» 待辦事項:
1) 請根據關於樂平殺人案的選定段落回答下列問題:
(a) 經最高法院批准延期三個月的複查,到哪一天到期?
(b) 2000年5月的兇殺案發生在什麼地方附近?
(c) 2006年5月江西高院的終審判決把死刑判決改成了什麼?
2) 列出選定段落中出現的所有四位數年份。

» 選定段落:
▼
主持人:這星期我們想跟大家討論一下樂平殺人案的真兇是誰,樂平殺人案這個案子按理說是14年前就已經判了的,這四名被冤判的罪犯其實在獄中已經度過了14年,這期間他們的家人、律師不斷地為他們上訪、上訴,甚至幾年前也出現過真兇。案子幾經周折,最近經過最高法院批准,複查延期三個月,到今年的4月30日就到期了,也就是說這個案子的複查應該結束了,當局應該要給大家一個說法了,所以我們今天請橫河先生來點評一下這個案子。這麼明顯的一個舊案為什麼會持續這麼久,而不能有一個真正的說法?

橫河先生,這個案子持續了很多年了,為什麼外界一直把這個案子看成是一個重大的冤案呢?

橫河:先把這個案子簡單地說一下,這個案子可能不一定所有的人都知道。這是在2000年5月份的時候,在江西樂平市中店村附近有一個超市老闆和外地另外一個女子約會的時候遇害,女子被碎屍,這個案子當時沒有破。兩年之後,在2002年的時候,樂平出了一個叫做「過年系列搶劫案」,在這個系列搶劫案當中,警方就認定其中有五個人是涉嫌兩年前的那個兇殺案,這五個人當時除了一個人外逃以外,其他四個人都被抓住了。抓住了以後以涉嫌搶劫、強姦和殺人罪被逮捕。

一年以後,到2003年7月份,樂平屬於景德鎮管的,景德鎮中院一審判處四個被告都是死刑,但是江西高院認為這個事情判得事實不清、證據不足,把它發回去重審。然後景德鎮中院的二審又維持原判。幾經折騰以後,到了2006年5月份的時候,這就從案發已經六年過去了,江西高院做出一個終審判決。終審判決很奇怪,他的說法很奇怪,他說原判對四名被告所犯罪行定罪準確,審判程序合法,但是卻撤銷了死刑判決,改成死緩。2008年,四個人的死刑到期了,死刑死緩不是緩刑兩年嗎?到期以後改判無期,後來又改判18到19年半的有期徒刑。
▲
» 所示條目:
▼
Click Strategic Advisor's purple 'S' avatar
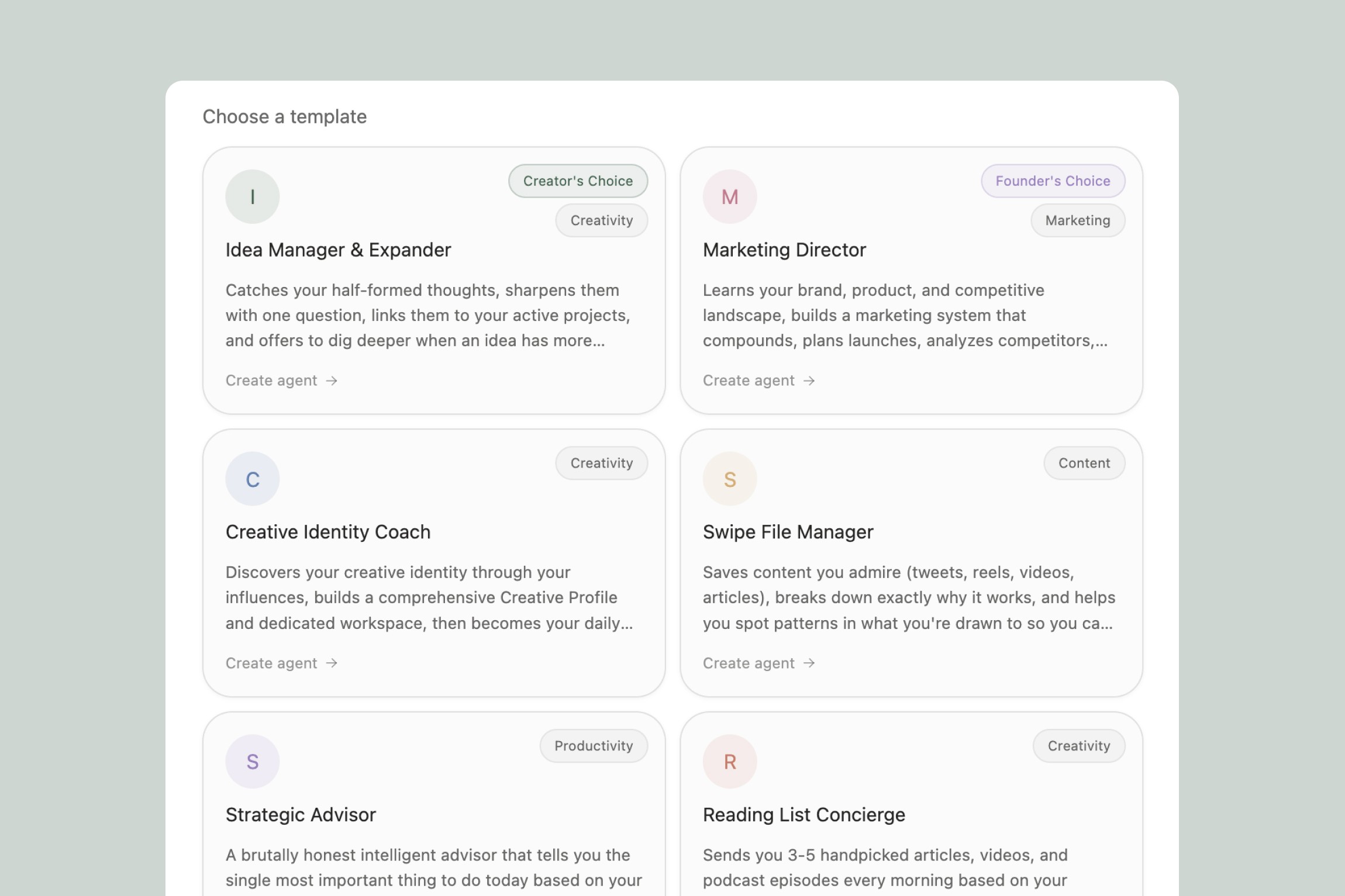This screenshot has width=1345, height=896. pos(252,761)
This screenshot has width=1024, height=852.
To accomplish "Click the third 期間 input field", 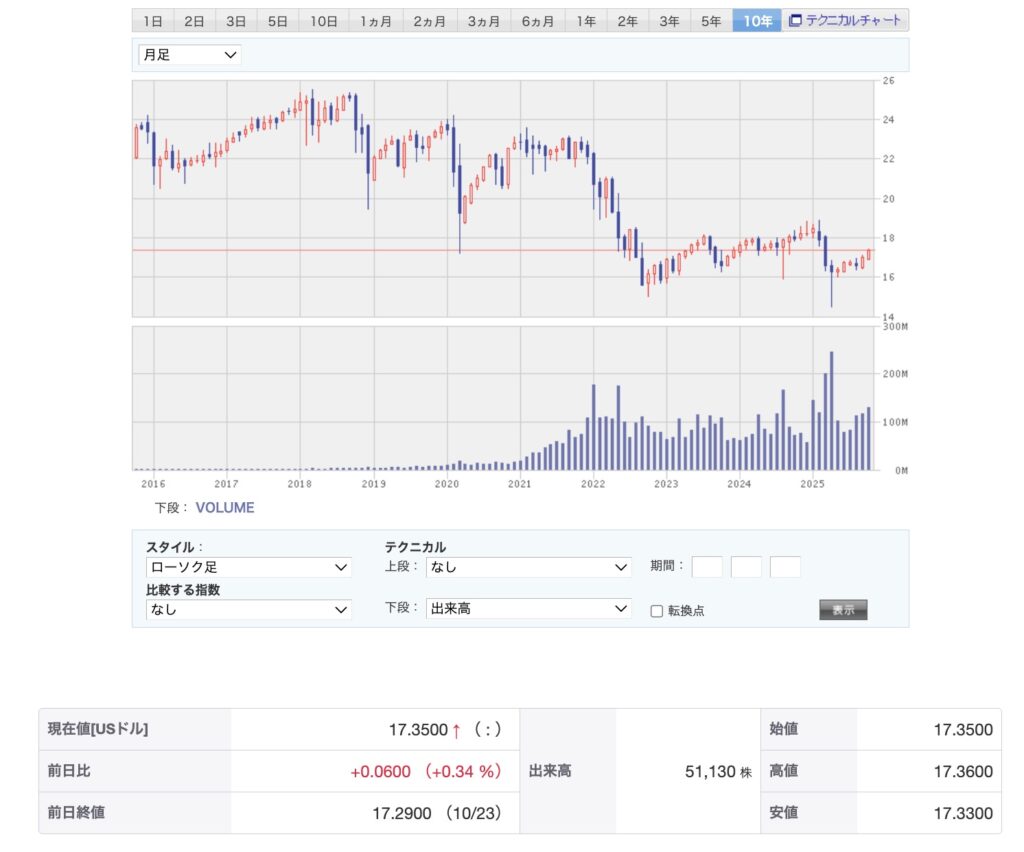I will tap(785, 567).
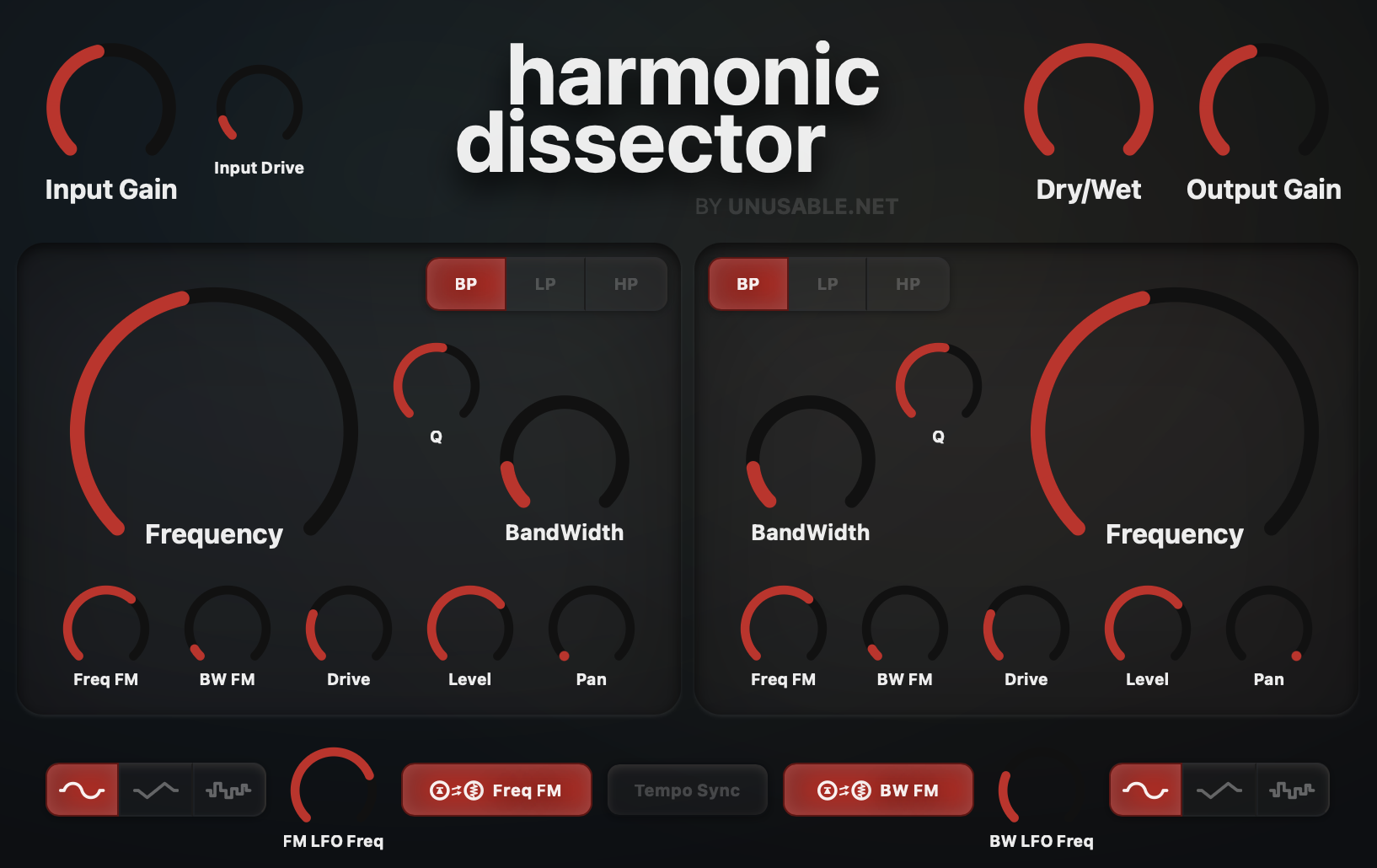Select the stepped wave for the BW LFO

click(1293, 790)
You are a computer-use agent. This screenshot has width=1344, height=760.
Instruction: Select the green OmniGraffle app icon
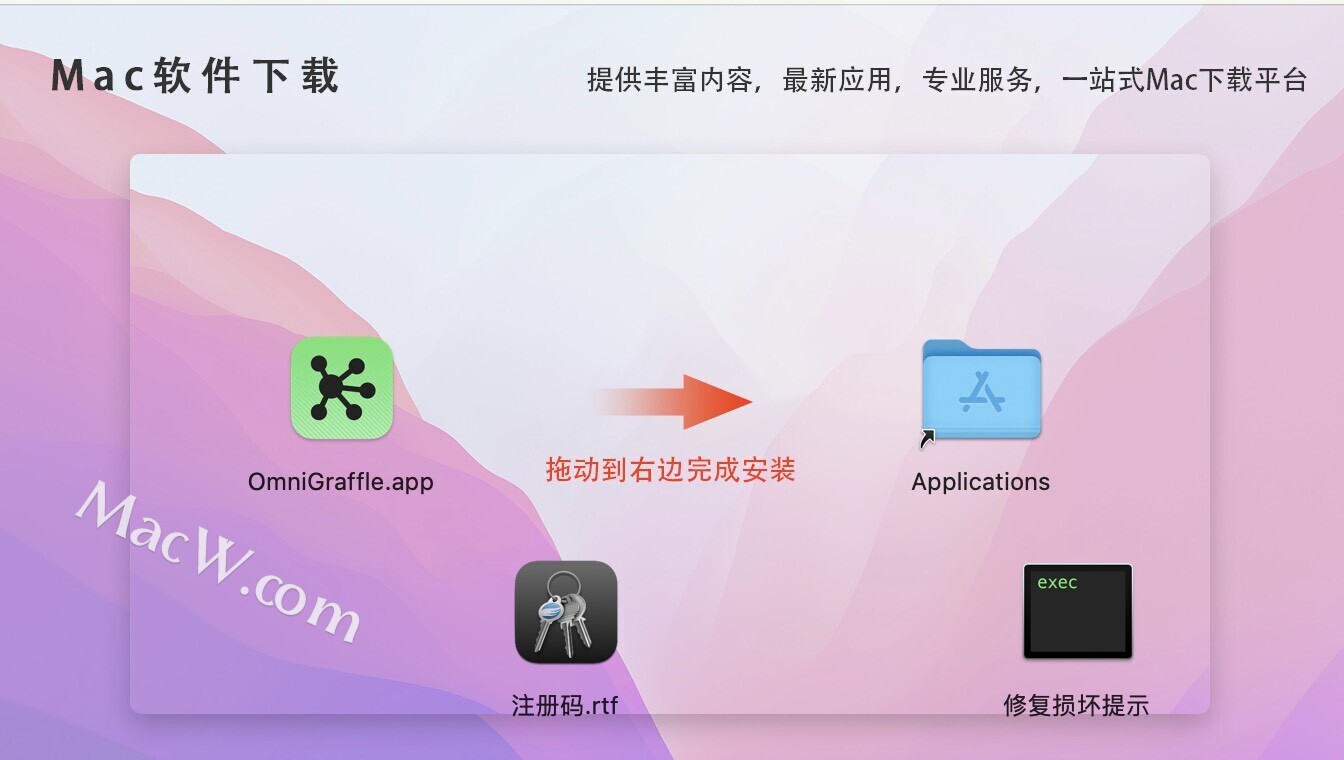(342, 388)
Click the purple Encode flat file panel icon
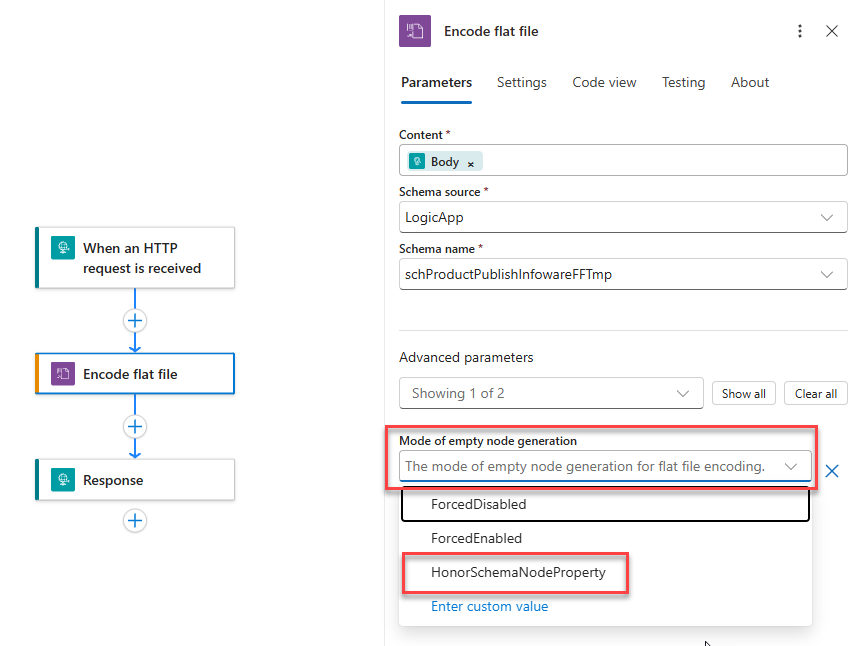 (415, 31)
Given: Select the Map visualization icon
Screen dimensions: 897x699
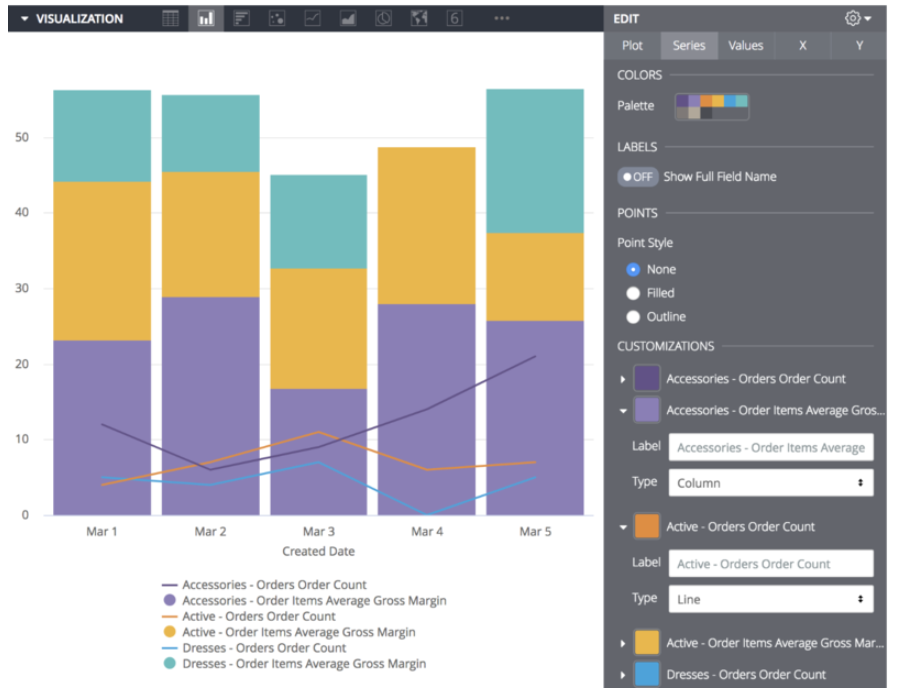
▲
» 參考答案:
1)
(a) 今年的4月30日。
(b) 江西樂平市中店村附近。
(c) 改成死緩。

2) 2000年、2002年、2003年、2006年、2008年。